- Born: 18 October 1971 Muscat, Oman
- Occupation: Chairperson of Mohsin Haider Darwish L.L.C. ACERE Cluster
- Years active: 1993–present

= Areej Mohsin Darwish =

Omani businessperson

Areej Mohsin Haider Darwish Al-Zaabi (Arabic: أريج محسن حيدر درويش الزعابي, born 18 October 1971) is an Omani Arabian business magnate, entrepreneur, investor and billionaire.

She is the daughter of Mohsin Haider Darwish Al-Zaabi, an Omani businessman. She is the Chairperson of the Automotive, Construction Equipment, and Renewable Energy (ACERE) cluster of Mohsin Haider Darwish LLC (MHD LLC); a business house in the Middle East, which was listed in the Forbes Top 100 Arab Family Businesses in Middle East 2020.

==Biography==
Areej was born in Muscat on 18 October to Mohsin Haider Darwish Al-Zaabi and Fatma Jaafar Abdulraheem. Her father was an Omani Businessman during the 1960s. Areej Mohsin graduated from Sultan Qaboos University with a Bachelor's in Computer Science. She started her career with Petroleum Development Oman as a Programmer. Areej joined the family business in 1994. She began her career with MHD LLC in 1994. She currently heads the ACERE cluster of Mohsin Haider Darwish LLC (MHD LLC). Areej is also on the Board of Directors of Oman Chamber of Commerce & Industry.

==Recognition==

Areej was listed among Middle East's most powerful businesswomen by Forbes in Forbes magazine and Forbes's The Middle East's Most Powerful Businesswomen.
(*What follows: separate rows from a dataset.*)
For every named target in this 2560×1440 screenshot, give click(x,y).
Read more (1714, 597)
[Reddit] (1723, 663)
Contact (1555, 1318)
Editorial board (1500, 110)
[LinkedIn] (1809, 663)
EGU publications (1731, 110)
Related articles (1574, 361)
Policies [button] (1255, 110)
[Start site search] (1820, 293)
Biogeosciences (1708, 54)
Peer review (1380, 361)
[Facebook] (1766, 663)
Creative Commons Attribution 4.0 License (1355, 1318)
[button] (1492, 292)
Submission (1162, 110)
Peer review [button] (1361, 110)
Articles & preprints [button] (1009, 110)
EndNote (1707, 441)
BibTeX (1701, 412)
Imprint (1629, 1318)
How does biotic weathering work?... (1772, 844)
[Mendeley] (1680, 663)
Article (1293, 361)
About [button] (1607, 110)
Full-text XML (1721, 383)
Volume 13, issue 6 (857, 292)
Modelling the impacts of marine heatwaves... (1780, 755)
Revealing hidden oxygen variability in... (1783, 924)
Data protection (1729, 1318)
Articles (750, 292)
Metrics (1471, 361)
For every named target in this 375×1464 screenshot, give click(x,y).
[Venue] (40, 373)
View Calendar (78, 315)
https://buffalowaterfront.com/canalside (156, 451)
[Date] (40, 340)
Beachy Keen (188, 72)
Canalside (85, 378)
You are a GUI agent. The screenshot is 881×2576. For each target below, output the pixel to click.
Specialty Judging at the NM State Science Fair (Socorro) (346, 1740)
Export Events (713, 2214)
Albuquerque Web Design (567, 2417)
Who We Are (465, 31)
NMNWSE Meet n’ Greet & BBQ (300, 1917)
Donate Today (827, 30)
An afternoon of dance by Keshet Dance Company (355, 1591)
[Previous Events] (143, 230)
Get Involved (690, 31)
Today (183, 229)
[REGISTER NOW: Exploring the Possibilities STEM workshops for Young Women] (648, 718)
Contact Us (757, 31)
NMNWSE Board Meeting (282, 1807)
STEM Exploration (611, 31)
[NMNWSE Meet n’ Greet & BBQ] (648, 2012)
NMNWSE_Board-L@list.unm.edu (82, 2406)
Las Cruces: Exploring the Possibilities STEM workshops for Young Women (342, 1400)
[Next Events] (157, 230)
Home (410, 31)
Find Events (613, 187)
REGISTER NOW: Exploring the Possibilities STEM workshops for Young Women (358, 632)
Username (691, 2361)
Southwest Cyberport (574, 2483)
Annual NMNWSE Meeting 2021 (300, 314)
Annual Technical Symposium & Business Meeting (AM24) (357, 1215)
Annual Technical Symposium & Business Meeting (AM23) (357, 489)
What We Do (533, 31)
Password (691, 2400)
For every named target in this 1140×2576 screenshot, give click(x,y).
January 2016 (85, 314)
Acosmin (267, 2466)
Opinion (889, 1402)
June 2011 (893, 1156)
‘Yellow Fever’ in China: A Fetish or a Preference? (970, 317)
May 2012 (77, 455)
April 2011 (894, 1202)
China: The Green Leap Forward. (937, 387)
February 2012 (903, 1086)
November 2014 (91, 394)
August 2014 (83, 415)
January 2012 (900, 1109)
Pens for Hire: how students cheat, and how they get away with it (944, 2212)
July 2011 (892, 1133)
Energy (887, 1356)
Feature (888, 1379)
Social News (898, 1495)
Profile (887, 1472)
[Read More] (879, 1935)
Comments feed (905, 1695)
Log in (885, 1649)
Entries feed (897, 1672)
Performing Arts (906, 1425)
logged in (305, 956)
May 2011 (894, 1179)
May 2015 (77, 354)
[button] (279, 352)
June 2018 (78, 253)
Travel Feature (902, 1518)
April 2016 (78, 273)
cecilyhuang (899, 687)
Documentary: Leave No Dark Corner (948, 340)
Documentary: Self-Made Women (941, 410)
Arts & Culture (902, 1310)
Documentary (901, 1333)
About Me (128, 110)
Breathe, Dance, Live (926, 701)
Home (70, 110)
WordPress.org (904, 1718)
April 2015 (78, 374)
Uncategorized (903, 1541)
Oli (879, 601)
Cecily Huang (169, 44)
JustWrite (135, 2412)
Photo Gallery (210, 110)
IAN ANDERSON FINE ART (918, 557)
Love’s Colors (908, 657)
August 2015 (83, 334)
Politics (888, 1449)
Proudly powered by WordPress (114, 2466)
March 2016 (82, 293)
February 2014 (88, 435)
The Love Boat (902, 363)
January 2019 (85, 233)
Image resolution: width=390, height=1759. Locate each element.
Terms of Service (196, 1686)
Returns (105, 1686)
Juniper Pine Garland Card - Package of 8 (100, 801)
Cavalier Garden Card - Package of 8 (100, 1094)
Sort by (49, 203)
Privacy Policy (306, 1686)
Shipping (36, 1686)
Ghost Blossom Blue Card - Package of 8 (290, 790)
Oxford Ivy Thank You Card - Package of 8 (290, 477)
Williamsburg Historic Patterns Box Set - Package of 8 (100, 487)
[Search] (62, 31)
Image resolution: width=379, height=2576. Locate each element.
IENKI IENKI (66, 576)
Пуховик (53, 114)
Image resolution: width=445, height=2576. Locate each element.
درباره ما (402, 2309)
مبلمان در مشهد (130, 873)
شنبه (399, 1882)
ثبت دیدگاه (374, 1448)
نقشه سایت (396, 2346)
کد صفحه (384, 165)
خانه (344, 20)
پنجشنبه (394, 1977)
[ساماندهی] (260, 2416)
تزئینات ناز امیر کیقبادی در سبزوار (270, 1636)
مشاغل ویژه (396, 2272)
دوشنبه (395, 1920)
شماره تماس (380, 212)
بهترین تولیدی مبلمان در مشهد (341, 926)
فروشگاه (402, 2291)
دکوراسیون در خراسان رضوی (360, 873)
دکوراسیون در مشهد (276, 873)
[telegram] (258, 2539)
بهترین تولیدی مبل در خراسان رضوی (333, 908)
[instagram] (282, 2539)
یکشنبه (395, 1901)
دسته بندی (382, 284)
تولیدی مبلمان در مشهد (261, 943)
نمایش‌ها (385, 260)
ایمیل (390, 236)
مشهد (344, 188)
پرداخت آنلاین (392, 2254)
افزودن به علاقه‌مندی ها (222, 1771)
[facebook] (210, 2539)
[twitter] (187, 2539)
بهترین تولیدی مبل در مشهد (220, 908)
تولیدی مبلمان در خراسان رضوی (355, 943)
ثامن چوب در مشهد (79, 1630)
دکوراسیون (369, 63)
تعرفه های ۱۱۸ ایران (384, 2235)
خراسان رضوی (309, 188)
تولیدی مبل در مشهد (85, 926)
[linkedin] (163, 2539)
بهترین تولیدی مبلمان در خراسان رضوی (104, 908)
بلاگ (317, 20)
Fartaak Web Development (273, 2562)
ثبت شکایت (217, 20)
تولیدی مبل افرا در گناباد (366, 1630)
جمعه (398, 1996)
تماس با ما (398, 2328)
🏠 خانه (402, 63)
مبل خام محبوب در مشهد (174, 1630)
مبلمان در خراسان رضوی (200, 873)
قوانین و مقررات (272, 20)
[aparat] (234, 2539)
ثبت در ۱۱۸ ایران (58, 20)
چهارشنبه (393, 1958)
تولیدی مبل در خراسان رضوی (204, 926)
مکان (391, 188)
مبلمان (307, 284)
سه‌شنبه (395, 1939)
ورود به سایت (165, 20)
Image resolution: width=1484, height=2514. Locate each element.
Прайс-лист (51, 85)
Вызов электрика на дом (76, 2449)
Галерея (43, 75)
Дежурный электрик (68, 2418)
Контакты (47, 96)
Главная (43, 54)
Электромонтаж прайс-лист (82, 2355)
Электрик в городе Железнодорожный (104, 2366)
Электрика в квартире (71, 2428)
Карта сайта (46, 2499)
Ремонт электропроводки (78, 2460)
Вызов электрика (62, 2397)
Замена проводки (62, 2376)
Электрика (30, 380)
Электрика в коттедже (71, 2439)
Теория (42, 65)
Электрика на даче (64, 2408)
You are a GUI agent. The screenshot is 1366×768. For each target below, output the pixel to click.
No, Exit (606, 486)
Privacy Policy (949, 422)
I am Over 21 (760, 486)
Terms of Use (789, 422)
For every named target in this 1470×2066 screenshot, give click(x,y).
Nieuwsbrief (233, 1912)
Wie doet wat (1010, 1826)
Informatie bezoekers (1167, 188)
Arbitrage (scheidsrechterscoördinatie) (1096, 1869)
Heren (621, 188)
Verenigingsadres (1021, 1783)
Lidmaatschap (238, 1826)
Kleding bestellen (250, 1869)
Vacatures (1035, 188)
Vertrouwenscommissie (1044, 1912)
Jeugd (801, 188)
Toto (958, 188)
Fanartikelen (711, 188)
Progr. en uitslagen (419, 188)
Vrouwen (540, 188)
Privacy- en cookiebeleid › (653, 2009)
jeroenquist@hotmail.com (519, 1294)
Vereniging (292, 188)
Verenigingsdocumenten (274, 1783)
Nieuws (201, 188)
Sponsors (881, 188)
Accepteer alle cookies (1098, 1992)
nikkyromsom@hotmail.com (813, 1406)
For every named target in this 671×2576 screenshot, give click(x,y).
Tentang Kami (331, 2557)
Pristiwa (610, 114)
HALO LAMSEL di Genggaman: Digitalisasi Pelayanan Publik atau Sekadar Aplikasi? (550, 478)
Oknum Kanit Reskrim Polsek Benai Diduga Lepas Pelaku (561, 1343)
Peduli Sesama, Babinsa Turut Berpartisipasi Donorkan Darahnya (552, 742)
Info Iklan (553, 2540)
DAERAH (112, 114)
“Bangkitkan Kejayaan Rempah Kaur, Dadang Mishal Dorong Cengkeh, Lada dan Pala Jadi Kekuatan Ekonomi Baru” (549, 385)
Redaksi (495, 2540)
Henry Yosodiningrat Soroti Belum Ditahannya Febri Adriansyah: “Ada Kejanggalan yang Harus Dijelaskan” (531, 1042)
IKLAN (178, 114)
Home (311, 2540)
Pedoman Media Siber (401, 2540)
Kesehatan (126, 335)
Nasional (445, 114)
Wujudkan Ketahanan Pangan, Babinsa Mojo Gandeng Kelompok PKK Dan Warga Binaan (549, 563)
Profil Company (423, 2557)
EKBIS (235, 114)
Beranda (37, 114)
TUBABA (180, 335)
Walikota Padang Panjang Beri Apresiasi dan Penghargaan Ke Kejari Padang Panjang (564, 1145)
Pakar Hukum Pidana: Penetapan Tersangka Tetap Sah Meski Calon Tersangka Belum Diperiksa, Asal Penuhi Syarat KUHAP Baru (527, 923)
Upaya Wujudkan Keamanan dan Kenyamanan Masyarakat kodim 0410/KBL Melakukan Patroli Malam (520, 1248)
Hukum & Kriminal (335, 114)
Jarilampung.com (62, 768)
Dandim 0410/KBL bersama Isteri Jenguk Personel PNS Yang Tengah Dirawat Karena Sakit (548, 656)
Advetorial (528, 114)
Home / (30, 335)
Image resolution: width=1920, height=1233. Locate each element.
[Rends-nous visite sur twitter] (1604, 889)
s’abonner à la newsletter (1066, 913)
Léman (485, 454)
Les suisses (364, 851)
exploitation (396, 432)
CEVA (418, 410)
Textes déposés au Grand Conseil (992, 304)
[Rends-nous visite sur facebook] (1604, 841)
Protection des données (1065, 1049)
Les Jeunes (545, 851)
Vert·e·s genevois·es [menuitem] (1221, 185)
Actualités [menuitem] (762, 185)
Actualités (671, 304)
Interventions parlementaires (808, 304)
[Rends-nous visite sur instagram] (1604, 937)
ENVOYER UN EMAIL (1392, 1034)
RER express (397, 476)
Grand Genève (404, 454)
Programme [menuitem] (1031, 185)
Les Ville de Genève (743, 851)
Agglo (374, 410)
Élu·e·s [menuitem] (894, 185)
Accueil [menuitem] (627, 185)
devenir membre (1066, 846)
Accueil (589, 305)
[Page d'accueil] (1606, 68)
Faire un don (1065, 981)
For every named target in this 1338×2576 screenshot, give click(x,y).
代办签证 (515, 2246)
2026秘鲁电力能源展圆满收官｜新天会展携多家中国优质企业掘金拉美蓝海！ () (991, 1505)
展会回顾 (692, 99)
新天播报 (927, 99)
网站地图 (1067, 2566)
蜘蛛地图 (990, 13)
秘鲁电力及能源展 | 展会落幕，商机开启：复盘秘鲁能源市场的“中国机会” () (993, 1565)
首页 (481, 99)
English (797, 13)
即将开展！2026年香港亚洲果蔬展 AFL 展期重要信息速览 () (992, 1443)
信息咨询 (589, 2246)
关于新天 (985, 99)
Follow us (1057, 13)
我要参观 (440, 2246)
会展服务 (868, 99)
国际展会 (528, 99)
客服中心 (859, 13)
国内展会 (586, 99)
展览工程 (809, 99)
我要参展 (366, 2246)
She was also listed as a notable businesswoman in the Arab world in The Arab Power List 2021 and Women of Influence in Arab World 2021.

Areej Darwish was given special recognition from European International University (EIU), Paris, France. The university has conferred her with a Doctoral in Global Leadership & Management.